全部スッキリとはいかず痛い時も、嘔気嘔吐がひどい時も、怠くてしんどい時もあったけれど、薬を調整してもらいながら、一時期のどうにもならない痛みからは脱していました。


このまままた元気になってまた前の母のように元気にあちこち飛び回る日が来るのでは…

と思える日もあったし、そう思いたかったです。

けれど実際はだんだん弱っていたのです。

初めの頃、母本人は恐らく非常にしんどいのだろうけれど、よほどしんどい時以外は

大丈夫、大丈夫!生きてる証拠

と、決して弱音を吐きませんでした。



また元気になって

仕事に戻ったり

旅行に行ったりしたいな


先のことは分からないから

体調が回復するかもしれないし!

と言いました。

そうなってくれたらどんなにいいだろう。

1秒でも早く母の痛みや苦しみを取ってあげたい一心で緩和ケアに移ってもらったし、今の身体の状態では抗がん剤にはとても耐えられないから、どちらにしてもがんに対抗する形での治療は進められないのだけれど、これで良かったのか、と、自分を責めてしまう気持ちに、何度もなりました。
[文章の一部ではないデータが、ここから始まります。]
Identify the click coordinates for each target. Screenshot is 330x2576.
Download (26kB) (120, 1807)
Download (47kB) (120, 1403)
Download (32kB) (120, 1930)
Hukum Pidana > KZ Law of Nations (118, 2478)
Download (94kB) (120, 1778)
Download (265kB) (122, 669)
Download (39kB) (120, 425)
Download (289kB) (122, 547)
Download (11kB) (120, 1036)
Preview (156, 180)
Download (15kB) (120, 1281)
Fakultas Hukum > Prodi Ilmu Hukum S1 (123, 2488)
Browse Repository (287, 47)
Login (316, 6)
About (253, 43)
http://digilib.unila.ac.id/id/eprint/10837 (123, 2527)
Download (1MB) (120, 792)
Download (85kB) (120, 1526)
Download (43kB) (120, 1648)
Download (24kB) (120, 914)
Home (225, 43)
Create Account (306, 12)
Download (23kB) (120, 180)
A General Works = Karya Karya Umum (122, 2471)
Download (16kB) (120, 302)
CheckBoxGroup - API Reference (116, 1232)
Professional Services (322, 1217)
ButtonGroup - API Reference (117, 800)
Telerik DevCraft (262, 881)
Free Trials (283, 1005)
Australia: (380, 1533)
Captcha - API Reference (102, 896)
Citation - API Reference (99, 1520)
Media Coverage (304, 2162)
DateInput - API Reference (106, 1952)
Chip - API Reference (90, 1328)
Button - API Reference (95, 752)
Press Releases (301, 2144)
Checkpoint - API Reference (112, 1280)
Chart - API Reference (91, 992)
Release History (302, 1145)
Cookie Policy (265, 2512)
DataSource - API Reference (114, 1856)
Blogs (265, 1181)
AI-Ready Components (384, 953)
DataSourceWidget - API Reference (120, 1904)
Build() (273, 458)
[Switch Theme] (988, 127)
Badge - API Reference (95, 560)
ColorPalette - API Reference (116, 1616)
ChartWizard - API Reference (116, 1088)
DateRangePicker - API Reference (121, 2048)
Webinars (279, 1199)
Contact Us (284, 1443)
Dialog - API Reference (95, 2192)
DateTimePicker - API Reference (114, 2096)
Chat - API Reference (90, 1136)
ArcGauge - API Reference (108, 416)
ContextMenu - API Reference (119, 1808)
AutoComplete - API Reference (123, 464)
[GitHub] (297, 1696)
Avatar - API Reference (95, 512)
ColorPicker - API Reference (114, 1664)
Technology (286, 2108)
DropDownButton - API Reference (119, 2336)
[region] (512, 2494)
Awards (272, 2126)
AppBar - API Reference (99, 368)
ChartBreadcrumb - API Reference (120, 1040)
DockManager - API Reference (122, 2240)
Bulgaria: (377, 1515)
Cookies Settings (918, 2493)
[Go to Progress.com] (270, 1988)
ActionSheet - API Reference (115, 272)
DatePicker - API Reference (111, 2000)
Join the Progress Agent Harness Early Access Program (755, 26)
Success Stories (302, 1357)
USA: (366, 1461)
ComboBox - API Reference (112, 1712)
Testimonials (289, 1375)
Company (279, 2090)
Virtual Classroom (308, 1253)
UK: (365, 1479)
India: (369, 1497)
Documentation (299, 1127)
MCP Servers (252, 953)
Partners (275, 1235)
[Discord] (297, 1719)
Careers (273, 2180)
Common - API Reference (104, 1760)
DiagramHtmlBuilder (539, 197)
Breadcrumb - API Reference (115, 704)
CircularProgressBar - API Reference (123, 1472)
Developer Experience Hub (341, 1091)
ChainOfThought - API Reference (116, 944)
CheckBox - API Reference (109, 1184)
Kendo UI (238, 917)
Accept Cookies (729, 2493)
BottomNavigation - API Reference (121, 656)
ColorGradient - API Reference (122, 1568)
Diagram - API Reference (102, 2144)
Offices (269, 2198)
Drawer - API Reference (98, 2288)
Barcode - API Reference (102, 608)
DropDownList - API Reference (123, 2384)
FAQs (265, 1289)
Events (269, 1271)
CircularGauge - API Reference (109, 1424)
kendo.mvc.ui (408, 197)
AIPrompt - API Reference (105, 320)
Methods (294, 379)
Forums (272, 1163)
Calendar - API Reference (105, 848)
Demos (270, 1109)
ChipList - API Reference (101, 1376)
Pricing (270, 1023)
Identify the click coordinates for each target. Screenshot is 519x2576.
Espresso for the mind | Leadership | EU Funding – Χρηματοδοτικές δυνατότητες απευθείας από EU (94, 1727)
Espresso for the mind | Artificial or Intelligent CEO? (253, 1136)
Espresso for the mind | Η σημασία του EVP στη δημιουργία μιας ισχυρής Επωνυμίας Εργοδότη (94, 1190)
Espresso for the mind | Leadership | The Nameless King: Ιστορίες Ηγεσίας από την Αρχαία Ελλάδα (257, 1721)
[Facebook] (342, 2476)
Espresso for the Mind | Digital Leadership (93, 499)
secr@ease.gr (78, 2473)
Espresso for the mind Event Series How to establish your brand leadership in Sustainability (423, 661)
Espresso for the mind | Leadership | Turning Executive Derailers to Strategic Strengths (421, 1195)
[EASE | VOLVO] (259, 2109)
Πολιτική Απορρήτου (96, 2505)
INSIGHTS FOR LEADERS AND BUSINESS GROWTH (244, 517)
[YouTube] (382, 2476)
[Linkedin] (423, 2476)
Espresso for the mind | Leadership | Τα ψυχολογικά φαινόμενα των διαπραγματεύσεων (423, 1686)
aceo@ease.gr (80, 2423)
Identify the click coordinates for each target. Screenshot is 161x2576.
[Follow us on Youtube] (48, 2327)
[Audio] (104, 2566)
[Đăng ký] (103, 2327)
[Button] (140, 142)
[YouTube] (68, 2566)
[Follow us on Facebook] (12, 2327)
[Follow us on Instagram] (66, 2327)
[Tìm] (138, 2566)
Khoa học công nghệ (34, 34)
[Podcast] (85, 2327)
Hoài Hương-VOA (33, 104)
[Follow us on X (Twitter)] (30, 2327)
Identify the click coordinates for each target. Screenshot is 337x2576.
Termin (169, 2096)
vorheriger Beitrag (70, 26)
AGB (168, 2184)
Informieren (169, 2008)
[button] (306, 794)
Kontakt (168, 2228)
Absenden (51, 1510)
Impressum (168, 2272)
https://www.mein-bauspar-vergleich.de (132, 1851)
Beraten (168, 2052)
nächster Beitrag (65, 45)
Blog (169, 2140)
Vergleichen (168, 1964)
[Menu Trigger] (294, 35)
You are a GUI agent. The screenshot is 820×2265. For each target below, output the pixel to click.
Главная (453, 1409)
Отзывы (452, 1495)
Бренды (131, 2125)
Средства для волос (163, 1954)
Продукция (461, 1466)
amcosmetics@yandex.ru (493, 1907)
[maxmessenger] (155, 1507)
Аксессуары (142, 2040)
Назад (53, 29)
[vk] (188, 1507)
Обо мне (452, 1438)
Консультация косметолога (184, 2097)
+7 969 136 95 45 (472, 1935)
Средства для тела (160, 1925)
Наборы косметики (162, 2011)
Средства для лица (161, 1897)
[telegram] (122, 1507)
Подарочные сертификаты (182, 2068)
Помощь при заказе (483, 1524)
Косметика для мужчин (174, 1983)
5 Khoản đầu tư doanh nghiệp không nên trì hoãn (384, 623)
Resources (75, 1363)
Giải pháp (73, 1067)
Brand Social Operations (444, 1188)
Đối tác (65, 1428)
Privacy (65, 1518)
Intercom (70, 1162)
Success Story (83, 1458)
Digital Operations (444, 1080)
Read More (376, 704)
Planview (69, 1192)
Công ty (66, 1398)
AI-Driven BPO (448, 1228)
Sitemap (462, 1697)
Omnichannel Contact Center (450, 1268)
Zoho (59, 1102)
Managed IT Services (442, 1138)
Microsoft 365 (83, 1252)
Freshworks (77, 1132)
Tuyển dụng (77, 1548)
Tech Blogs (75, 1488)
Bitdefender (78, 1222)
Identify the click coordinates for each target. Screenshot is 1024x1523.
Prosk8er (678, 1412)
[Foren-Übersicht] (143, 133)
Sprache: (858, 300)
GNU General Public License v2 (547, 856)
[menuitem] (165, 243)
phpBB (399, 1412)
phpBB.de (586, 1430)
母はモルヒネなどの医療用麻薬を使いながら、騙し騙しここまで3ヶ月ちょっと、すごしてきました。

七月中頃の腸閉塞の激痛から、嘔気嘔吐、倦怠感、脚の酷い浮腫み、浮腫からの浸出液などを経て、今はもう、食べることが出来なくなりました。

ここ数日全く食べられず、飲み物もごくわずか、癌の症状と、全く食べていない栄養失調のような症状とで、しんどくて起き上がることも難しく、喋るのもやっとの状況です。

少し前には、医師からは一年、半年というのは難しいけれど、まだ数週間というほどでもない、というような説明を受けました。

今回、全く食べられなくなって、一気に体調が悪化しているため、残りの時間が少なくなってきました、と言われました。

なかなか決断出来なかったモルヒネの持続皮下注射を、母が納得して、開始しました。
その影響で体のしんどさが多少マシになるかも知れない、そこでどれくらい頑張れるかは、誰にも分からない、とのこと。月単位ではないように感じる、もしかしたらあと1〜2週間かも知れない、と。


弱音を吐かなかった母から、この頃はポツリポツリと弱気な言葉が出てきています。

癌は辛いなぁ。じんわりじんわり。

死ぬのを待っているみたいで。

何にもやる事がない。

腰が痛いなぁ。寝てばかりだから。



この1ヶ月ほどは、浮腫んで重くなった脚を、頑張ってマッサージしたりストレッチしたりして、眠くなるのが嫌だからと頑張って起き上がって座ってあるようでした。痛みやしんどさ、倦怠感などの時に飲めるモルヒネ水(医療用麻薬のシロップ剤で、1時間に一回飲んで良い)も、副作用で眠気が出るのが嫌だからと、あまり飲もうとしませんでした。

だんだんと、身の置き所がない、と言い始めました。例えると、眠くてたまらないのに、無理やり起こされ続けているような感覚だそうです。
ベッドの端に座って、頭を杖にもたれさせ、体を左右に揺すって、しんどさを紛らわせていることが増えました。

食べ物をじわじわと受け付けなくなってきて、4日ほど前に、たった一口、飲み込むことも辛くなってからは、何も口にしたくない、と言って、それきり食べていません。
小さな氷を少しだけ舐めて、口の渇きを多少癒やしていますが、脱水状態から回復できるわけでもなく、気休めでしかありません。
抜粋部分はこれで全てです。